El capitán y Voss fueron a la mesa de navegación, donde calcularon el rumbo de intercepción preciso y dieron las coordenadas al timonel. Aunque sumergido, el submarino cabeceaba y se sacudía debido a la violencia del mar en superficie, lo que hacía más estresante la urgente tarea que debían realizar.

El U-75, construido en los astilleros de Hamburgo, era un submarino de la clase UE-1, diseñado para la colocación de minas en el fondo marino. Además de las minas, contaba con cuatro lanzatorpedos y un cañón de 105 milímetros en cubierta. Su tarea como minador casi había acabado, y nadie entre la tripulación esperaba tener un encuentro con un buque enemigo.

Al mando de Beitzen, esta era la segunda misión del U-75 desde que había sido botado seis meses antes. Hasta el momento, la campaña se consideraba un éxito: las minas habían hundido un mercante pequeño y dos pesqueros. Pero ahora se les presentaba la oportunidad de hundir a una presa mayor. Entre la tripulación enseguida se corrió la voz de que se disponían a atacar a un
navío
británico, y la atención y la tensión subieron al máximo nivel. El propio Beitzen sabía que ese hundimiento le haría merecedor de la Cruz de Hierro.

El comandante alemán llevó el submarino a una posición perpendicular al cabo Marwick. Si el buque mantenía el rumbo, pasaría a unos cuatrocientos metros del submarino al acecho. Los torpedos tenían un alcance efectivo de menos de ochocientos metros, lo que obligaba al atacante a situarse en una distancia de tiro incómoda. En la Primera Guerra Mundial, la mayoría de los barcos mercantes los hundieron los submarinos con el cañón de cubierta. Pero el U-75 no podía utilizarlo contra un crucero acorazado, y menos con ese mar tan agitado.

Situado en la posición de ataque, el capitán volvió al periscopio, a la espera de su presa. Otro destello de la luz de la luna confirmó que el
Oberleutnant
había acertado. El
navío
tenía todo el aspecto de un crucero acorazado, un poco más pequeño que los temibles acorazados
dreadnoughts
.

—Tubos uno y dos, preparados para disparar —ordenó Beitzen.

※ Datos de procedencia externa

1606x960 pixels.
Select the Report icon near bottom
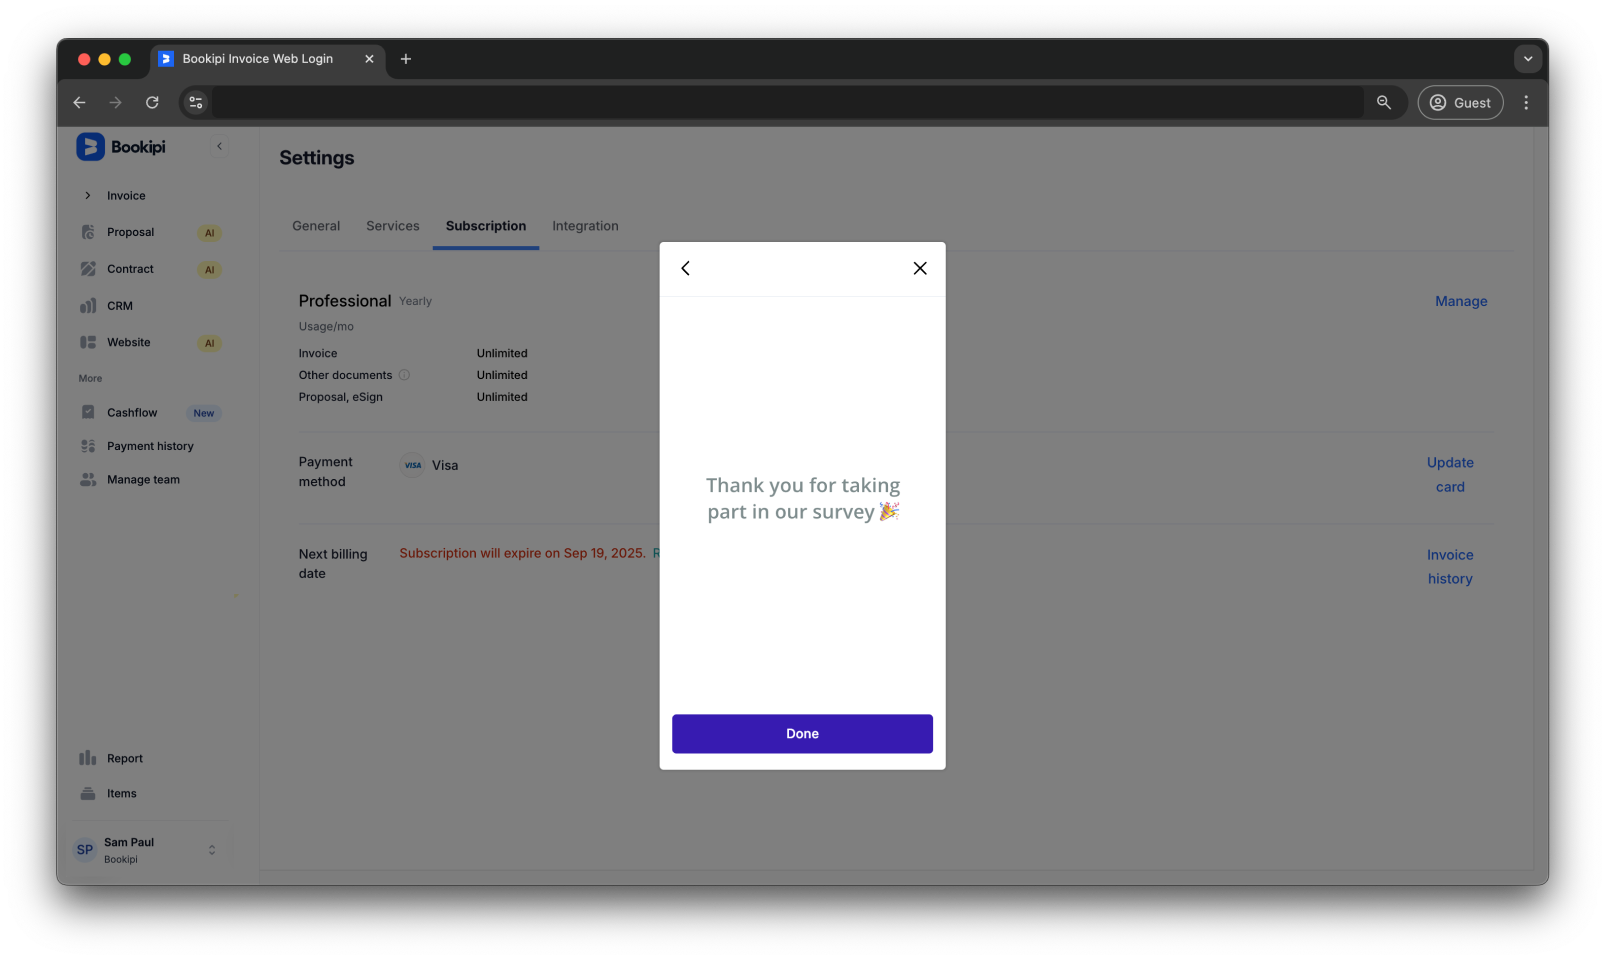[x=88, y=757]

El crucero se encontraba ahora a menos de una milla de distancia, y su imponente tamaño casi ocultaba el horizonte. Beitzen hizo una rápida verificación del perfil de fuego de los torpedos, y luego volvió a concentrarse en el objetivo. El
navío
se acercaba a toda velocidad a la distancia de tiro.

—Abrir compuertas de proa.

Unos segundos más tarde se oyó la respuesta desde la cámara de torpedos.

—Compuertas de proa abiertas.

—Preparar tubos uno y dos.

—Preparados.

Beitzen siguió al crucero con el periscopio y esperó paciente mientras la tripulación a su alrededor contenía el aliento. Observó hasta que el enorme
navío
apareció exactamente delante de ellos. Separó los labios para dar la orden de lanzar los torpedos cuando un súbito resplandor blanco llenó el visor. Un segundo después, una sorda onda expansiva sacudió los mamparos de acero del U-75.

El capitán miró atónito por el periscopio mientras las llamas y el humo brotaban del crucero y alumbraban el cielo con un resplandor naranja. El gran buque de guerra se sacudió, y en cuestión de minutos la proa desapareció bajo las olas. La popa se alzó en el acto, permaneció unos instantes suspendida en el aire y después siguió a la proa en su descenso hacia el fondo del mar. En menos de diez minutos el colosal crucero desapareció de la vista.